(TEXT PROVIDED):
--------------------------------------------------
Years of breakneck construction, fragmented listing databases and a flood of off-plan launches have left Dubai's real estate portals riddled with the same photographs appearing on dozens of different listings.

By Dubai News Desk · Published 4 July 2026, 10:28 pm

3 min read

How Dubai's Property Boom Created a Duplicate Image Crisis — and Why the Industry Is Now Being Forced to Clean It Up
Photo: Photo by Magda Ehlers on Pexels

Walk through any serious property search on Bayut or Property Finder today and the problem is immediately obvious: the same photograph of a living room in a Business Bay tower appears under four separate listings, at three different prices, from two competing agencies. It is not an accident. It is the accumulated result of a decade of structural shortcuts that nobody in the industry had a strong enough incentive to fix — until now.

The pressure to act became impossible to ignore after the Dubai Land Department's Trakheesi system logged more than 118,000 active residential listings in the first quarter of 2026, a figure that represents the highest inventory count the emirate has recorded since the portal was established. With that volume came a proportional explosion in recycled, misattributed and outright stolen property images. Portals and brokerages are under formal notice from the Real Estate Regulatory Agency to demonstrate image-authenticity compliance by the end of Q3 2026.

How the Accumulation Happened

The roots of the problem go back to the post-2012 recovery cycle, when developers along Sheikh Zayed Road and in the nascent Dubai Marina corridor were launching off-plan projects faster than photographers could be commissioned. Agencies pulled stock images from developer brochures, passed them between franchises and uploaded them repeatedly as new units came to market. Each Emaar, DAMAC or Nakheel launch produced a single polished photography package that subsequently circulated across the entire brokerage ecosystem with no attribution or exclusivity controls attached.

The Expo 2020 legacy district — now branded as Expo City Dubai near Jebel Ali — accelerated the issue rather than resolving it. Hundreds of new agencies registered with RERA between 2021 and 2023 specifically to capture demand from buyers interested in the Mohammed bin Rashid City and Dubai South corridors. Many operated with minimal digital infrastructure, relying on WhatsApp image-sharing chains to populate listings. A single render of a Dubai Hills Estate villa could, and routinely did, end up on the databases of a dozen different brokerages simultaneously.
--------------------------------------------------
(SUPPLIED INFORMATION):

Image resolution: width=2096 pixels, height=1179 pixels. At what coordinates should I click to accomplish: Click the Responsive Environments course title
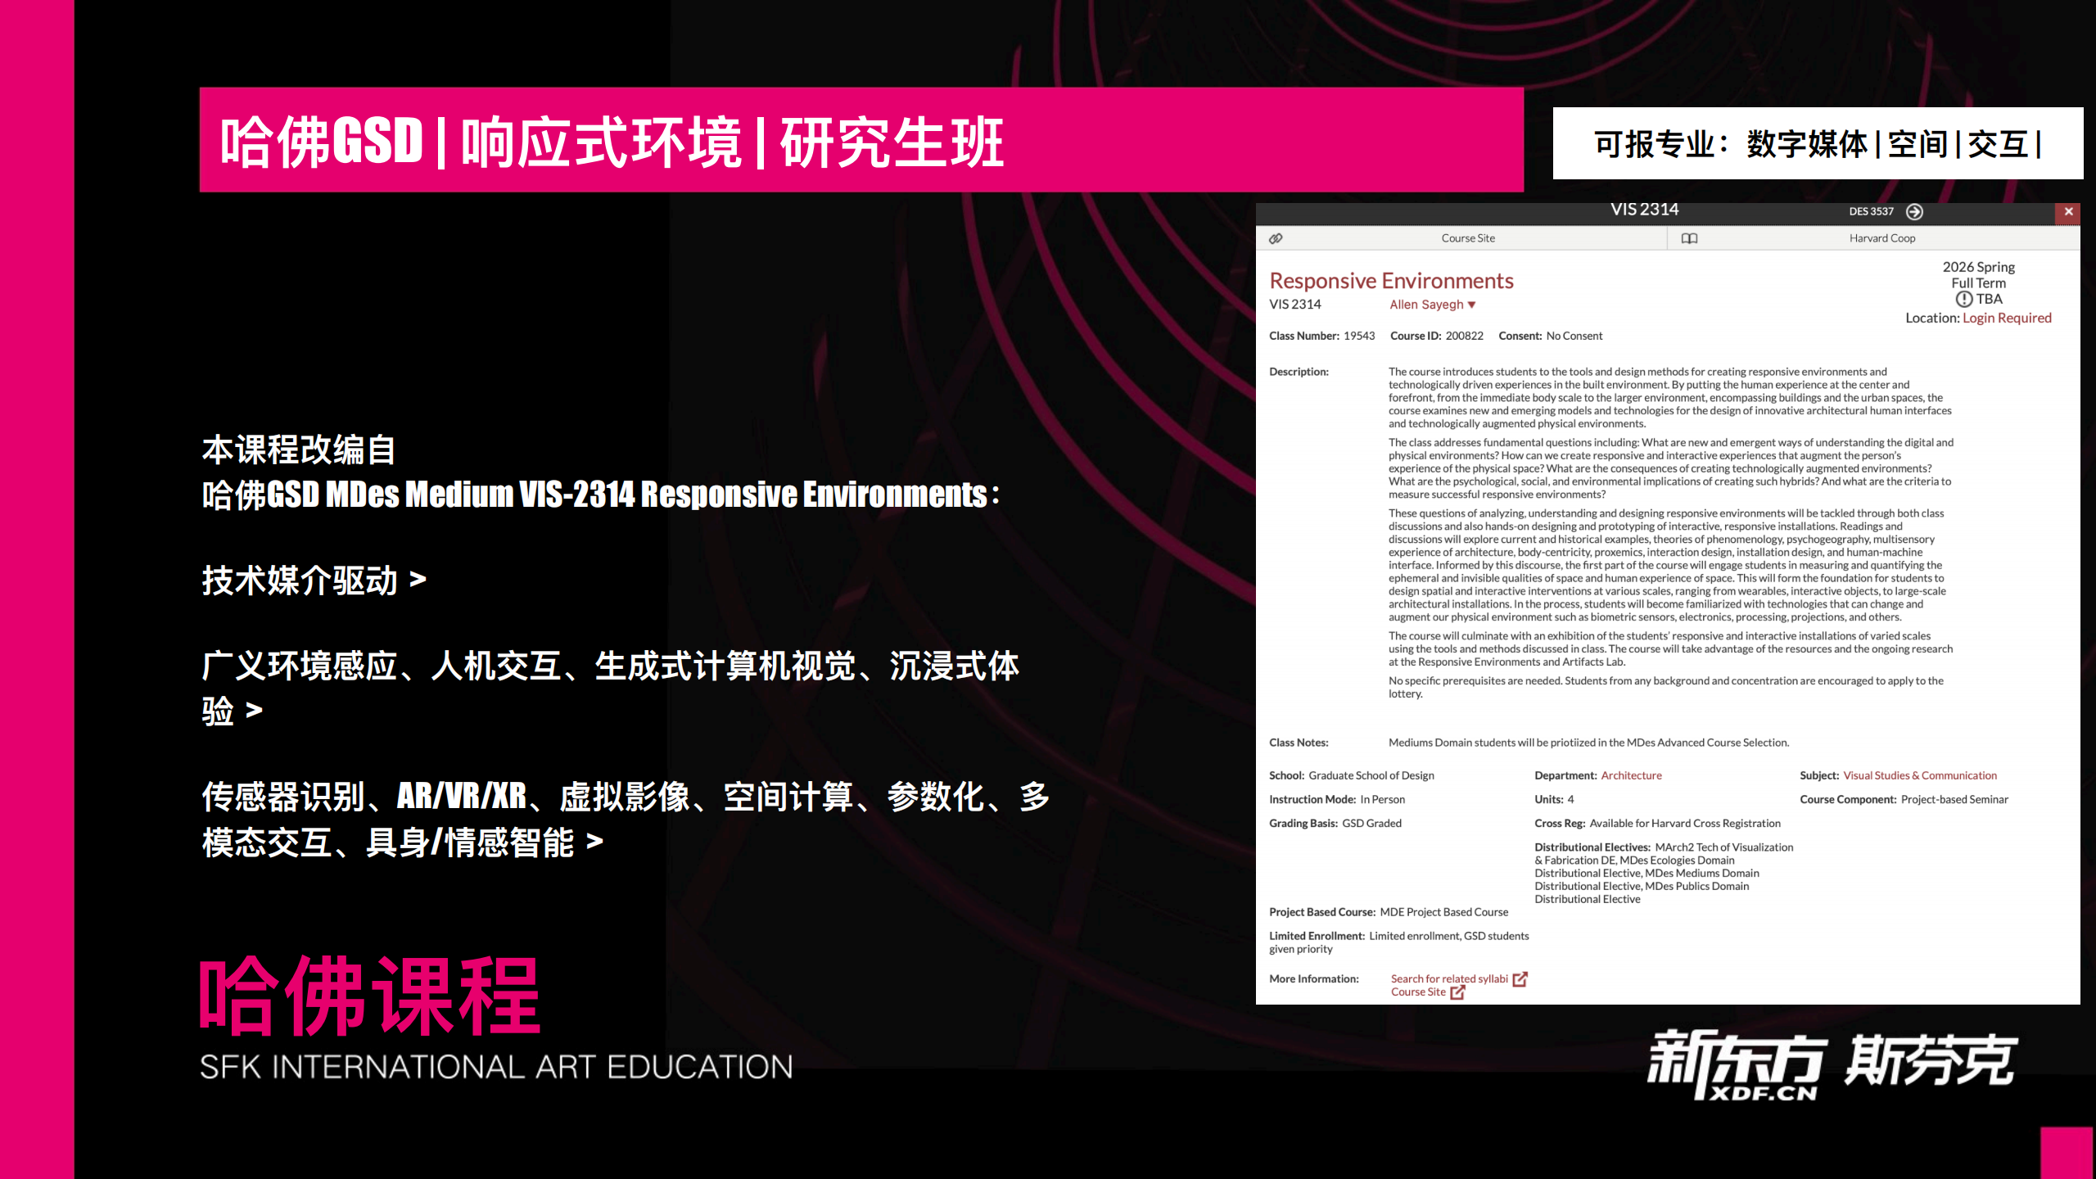coord(1391,281)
--------------------------------------------------
(GOALS):
1 - According to the Dubai property article, by what deadline must portals and brokerages demonstrate image-authenticity compliance?
2 - Transcribe the Dubai property article word for word from "By Dubai News" to "fix — until now.".
Rely on the Dubai property article alone, not on the material.

(SOLVED TASKS):
1 - By the end of Q3 2026.

2 -
By Dubai News Desk · Published 4 July 2026, 10:28 pm

3 min read

How Dubai's Property Boom Created a Duplicate Image Crisis — and Why the Industry Is Now Being Forced to Clean It Up
Photo: Photo by Magda Ehlers on Pexels

Walk through any serious property search on Bayut or Property Finder today and the problem is immediately obvious: the same photograph of a living room in a Business Bay tower appears under four separate listings, at three different prices, from two competing agencies. It is not an accident. It is the accumulated result of a decade of structural shortcuts that nobody in the industry had a strong enough incentive to fix — until now.